眼鏡は王子がかけているので王子は無制限に楽しめる。
私も接触効果の恩恵で、夏の服装なら眼鏡の有効時間は1:30(一時間半)。なので、元々の活動限界の一時間半と合わせて三時間の召喚時間は余裕で楽しめる。
効率を求めて色々実験してみたけれど、このくらいが限界かしら。
それを王子に言ったらやたら疲れた声で同意をされた。
それでようやく気が付いた。
しまった……!! 体勢を工夫する度に鑑定魔法で効果を確かめる王子は魔法を使いっぱなし。日焼けしていても分かるくらいに顔が赤くなっている。無理をさせ過ぎたのかもしれない。
そう言えば、途中何回も休憩を求められた。やたらと飲み物を飲んでいたせいか、トイレの回数も多かった気がするし、具合悪くさせちゃった?

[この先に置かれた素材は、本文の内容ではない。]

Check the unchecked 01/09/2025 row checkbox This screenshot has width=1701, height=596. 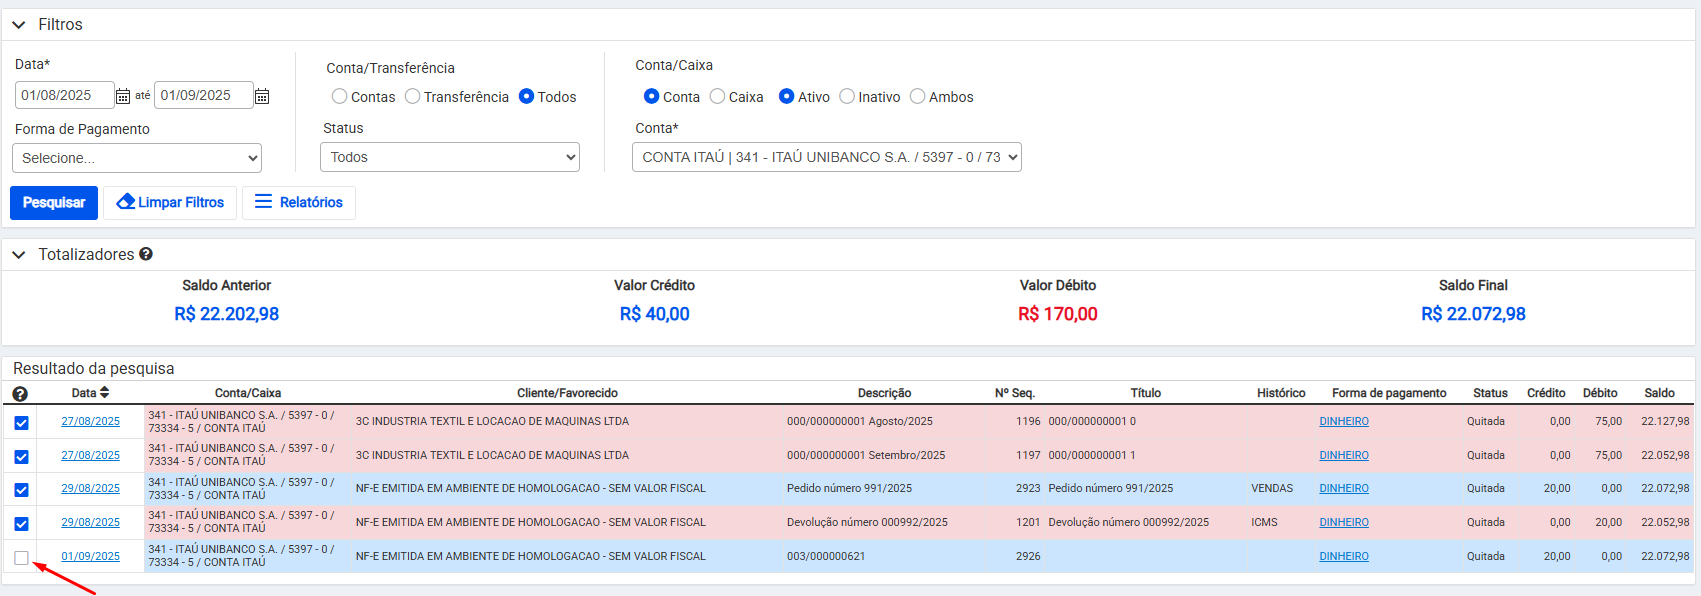[21, 558]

「ゴメン、検証に夢中になっちゃって。疲れた? 魔法を使いっぱなしだったものね。今日の夜の召喚どうする? 明日もバイトあるから、また、勝手に帰ってもらうことになるけど」
「きょ……今日はその、魔力も心許ないからやめておく。三回目の召喚はただでさえ言葉通じないし……夜だし……その、念の為……」
そう言うと、王子はフラフラとあちらの世界へと帰って行った。
王子が召喚を諦めるなんて。かなり疲れさせてしまったようだ。ちょっと反省。
でも、これでお互いより楽しく過ごせるようになるんだからいいよね。
とりあえずお疲れな王子の為に、明日は効きそうな栄養ドリンクを用意してあげることにした。